Sure, lady. You've sampled every flavor in the case, we're ten minutes from closing, I've been yelled at by three customers today, my manager just implied that we can't close until we hit our sales goal and we're probably going to have to clean the store off the clock. Again. By the way. You buy two of any flavor, and you get a slice of Creamy Vanilla for free. You don't like vanilla? Okay, well I'll give you the Chocolate Caramel Nut if it'll get you out the door. In fact, I've got a whole fridge of fudge at home that I'll never eat because I'm sick of it. HAVE IT. FOR FREE. Don't mind the scoop marks- they only let us take the sample pieces home.
Almost a year in, I called corporate. For most of the summer, we'd worked off the clock. The woman asked if I could give her specific dates. I said "Check the cameras anywhere from March to September." As it turns out, the Fudgery is a family affair. The head of HR is the owner's daughter. The CEO is his son. This call was followed by an awkward store meeting and ultimately nothing was done. I was finishing my last semester at tech, so I put in my two weeks and moved on with my life.

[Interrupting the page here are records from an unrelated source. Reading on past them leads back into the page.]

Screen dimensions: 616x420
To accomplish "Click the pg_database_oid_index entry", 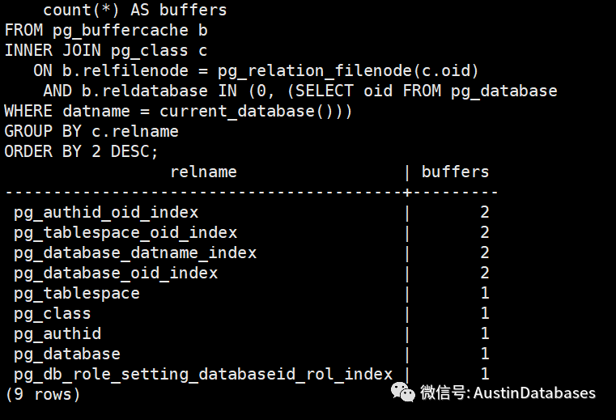I will pos(116,273).
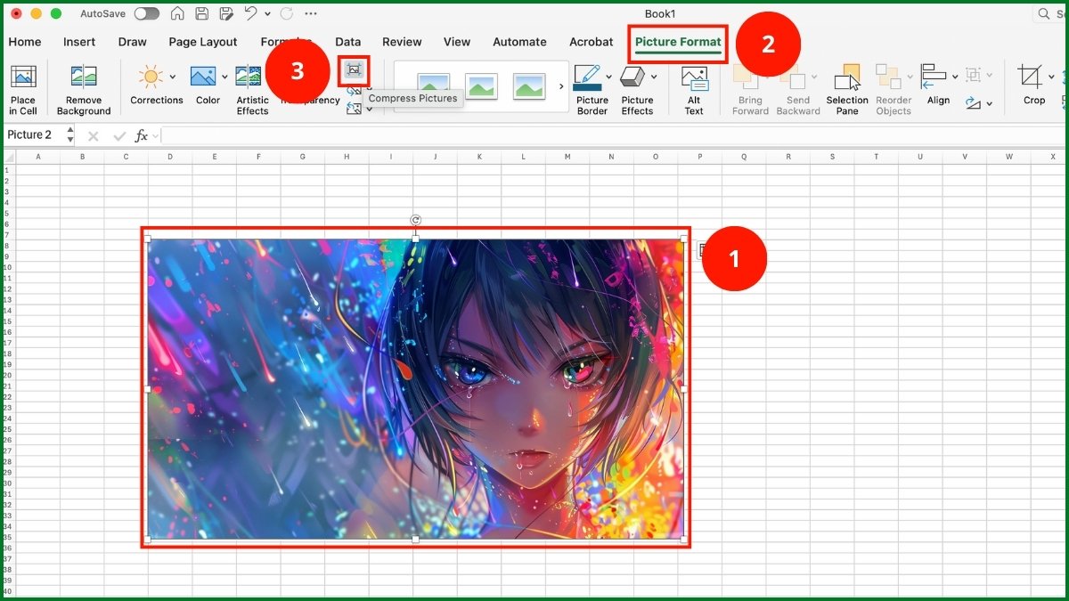Screen dimensions: 1069x601
Task: Toggle the AutoSave switch
Action: [x=147, y=13]
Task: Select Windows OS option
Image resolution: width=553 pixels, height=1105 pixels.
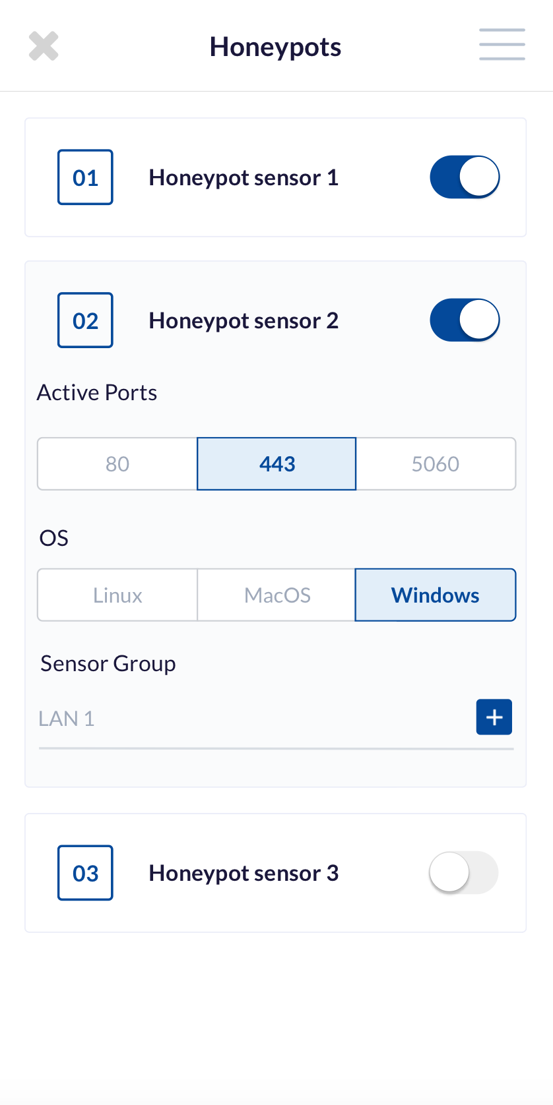Action: click(436, 595)
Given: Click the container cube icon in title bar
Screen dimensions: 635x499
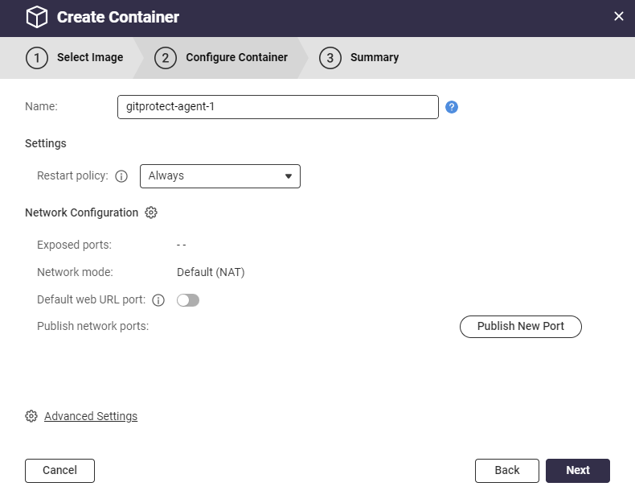Looking at the screenshot, I should [x=37, y=17].
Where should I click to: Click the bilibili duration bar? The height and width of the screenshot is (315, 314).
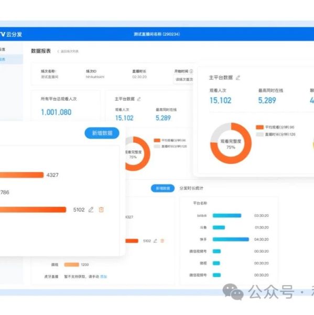(227, 216)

Last year, I went to the Outer Banks with my husband's family. We were in a tourist trap, and passed by The Fudgery. My husband's cousin mentioned wanting to go inside. Unthinking, I blurted out a puddle of word vomit about how horrible the company is. I saw rapid movement come from my left, and looked over to see a small family eating ice cream out of cups from the store. Their wide-eyes stares made me realize how intense I was being and I tried to backpedal so that I didn't ruin their vacation.
I wouldn't take the experience back, even though it turned out to be a crappy job. I met some interesting people, and the quick promotion I received led to other opportunities for me down the road. Not to mention, working customer service jobs has a way of forcing you to empathize with the people who are serving you when you're on the other side of the counter. But if you're ever in the Myrtle Beach area and craving fudge...go to River Street Sweets.
How do you split a bicycle?
Ah, delivering newspapers. I believe we were 11 years old when my step-brother and I started our paper route partnership. We covered the new subdivision in our small rural town; he took the inner loop and I took the outer. Monday to Friday were a breeze and a nice bit of exercise after school, but when the Saturday edition came out with all of the enclosed flyers that sure was a burden on us young mules.
After two years though we'd proven to be top-notch delivery boys. We never missed a day, we collected all the monthly dues on schedule, and were always super pleasant with the customers. So one day the call came in from head office, "Congrats! You've won a mountain bike!". We jumped and yelled with excitement until one parent asked, "but how do you split a bicycle between two boys?". Oh damn...problems were on the horizon. Who would ride it on which days? Would we take turns? We're talking about two young men on the verge of puberty with all sorts of rebellious thoughts and actions. How could this possibly go well.
It didn't.
Being this our first "mountain bike" I looked for every possible thing to jump it over. My brother, the more, ummm, reckless one, thought it was cool to ghost ride it into other peoples bikes. It was his and mine, so who was right to say how the bike got used? Things came to a head one day when we equally decided to play a random game of chicken. He was on the new bike and I was on one of our old ten-speeds. Naturally you'd think he'd win but because I was almost twice his size we ended up doing equal damage to both bikes. We limped home with both our broken bikes and broken bodies.
Delivering newspapers was a great gig for me at that age. I learned responsibility, attention to detail, accounting, and dedication. But I also learned that you can't split a bicycle.